Severe Obesity Linked to DISH-Related Spinal Changes

by Grace Chen

HERNE, Germany (July 1, 2025) – Severe obesity appears to be a significant factor in developing specific spinal changes associated with diffuse idiopathic skeletal hyperostosis (DISH) in individuals with metabolic syndrome (MetS).

Obesity Linked to DISH Spinal Changes in Metabolic Syndrome Patients

New research suggests a strong connection between higher obesity levels and the progression of DISH-related spinal alterations.

What is the main finding of this study?
A recent study indicates that severe obesity is linked to specific spinal radiographic changes in patients diagnosed with metabolic syndrome (MetS).

The study, published online on July 1, 2025, in The Journal of Rheumatology, investigated the impact of obesity on DISH-related spinal radiographic changes compared to degenerative changes in 124 patients diagnosed with metabolic syndrome. These patients had diabetes, hypertension, and a body mass index (BMI) of 25 or higher.

Study Design and Participants

Researchers retrospectively examined the effect of obesity on DISH-related spinal radiographic changes versus degenerative changes in patients with metabolic syndrome. Participants were categorized into four obesity classes based on their BMI: Class 0 (BMI 25.0-29.9), Class I (BMI 30.0-34.9), Class II (BMI 35.0-39.9), and Class III (BMI 40 or higher). Spine and chest radiographs were analyzed to identify both DISH-related “chunky” spondylophytes and degenerative spondylophytes. DISH was diagnosed if spondylophytes spanned at least four contiguous vertebrae.

Key Findings

Among the study participants with metabolic syndrome, a notable 33.9% were diagnosed with DISH. Patients diagnosed with DISH showed significantly more DISH-related chunky spondylophytes (P < .0001) and fewer degenerative spondylophytes (P = .04) when compared to those without DISH.
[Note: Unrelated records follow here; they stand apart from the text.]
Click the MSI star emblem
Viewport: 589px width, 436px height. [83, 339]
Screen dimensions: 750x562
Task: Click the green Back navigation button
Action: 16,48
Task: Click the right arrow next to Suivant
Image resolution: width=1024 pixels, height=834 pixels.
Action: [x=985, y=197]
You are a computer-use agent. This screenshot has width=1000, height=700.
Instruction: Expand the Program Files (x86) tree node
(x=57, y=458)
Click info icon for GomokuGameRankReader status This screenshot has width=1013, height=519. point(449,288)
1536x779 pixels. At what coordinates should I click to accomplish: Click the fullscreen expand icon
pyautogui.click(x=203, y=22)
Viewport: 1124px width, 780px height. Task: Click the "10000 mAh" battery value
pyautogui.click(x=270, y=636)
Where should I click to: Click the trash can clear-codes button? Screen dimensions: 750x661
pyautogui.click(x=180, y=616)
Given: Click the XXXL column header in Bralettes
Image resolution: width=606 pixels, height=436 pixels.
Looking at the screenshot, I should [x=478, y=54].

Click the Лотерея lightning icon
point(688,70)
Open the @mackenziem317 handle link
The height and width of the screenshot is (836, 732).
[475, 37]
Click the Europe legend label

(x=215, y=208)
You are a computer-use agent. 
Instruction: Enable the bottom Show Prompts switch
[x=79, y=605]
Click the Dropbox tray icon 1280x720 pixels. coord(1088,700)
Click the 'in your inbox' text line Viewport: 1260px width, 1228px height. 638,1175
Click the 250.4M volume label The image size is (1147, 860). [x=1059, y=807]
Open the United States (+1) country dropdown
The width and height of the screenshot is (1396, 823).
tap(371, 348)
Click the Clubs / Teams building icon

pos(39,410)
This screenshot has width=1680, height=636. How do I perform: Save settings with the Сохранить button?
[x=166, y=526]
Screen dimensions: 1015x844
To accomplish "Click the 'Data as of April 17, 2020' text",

Furthermore, individuals in obesity classes II and III exhibited significantly more DISH-related chunky spondylophytes than those in classes 0 and I (P = .02). While the number of degenerative spondylophytes was comparable between these groups, DISH patients in the higher obesity classes (II and III) had more DISH-related chunky spondylophytes (14.1) than those in lower classes (9.7), though this specific difference was not statistically significant.

  • Over a third (33.9%) of patients with metabolic syndrome in the study were diagnosed with DISH.
  • Patients with DISH had substantially more DISH-related chunky spondylophytes.
  • Higher obesity levels (Classes II and III) were associated with more DISH-related chunky spondylophytes.
  • Weight management might be crucial for mitigating DISH progression in metabolic syndrome patients.

Clinical Implications

The researchers suggest that their findings support the idea that obesity may not only be a co-occurring condition but a primary driver in the formation of DISH-related chunky spondylophytes. They emphasized that the strong link between obesity and DISH-related radiographic changes highlights the critical need to incorporate weight management strategies into the routine care of patients with metabolic syndrome. This approach could potentially help slow down the progression of these spinal changes.

Limitations and Disclosures

The study’s retrospective design may have introduced selection bias. Additionally, the cohort was exclusively comprised of patients with metabolic syndrome, potentially overrepresenting obesity and its related conditions, which could limit the generalizability of the findings to broader populations.

The study received no financial or industrial support, and the authors declared no conflicts of interest.

The study was led by David Kiefer, MD, of Ruhr-Universität Bochum in Herne, Germany.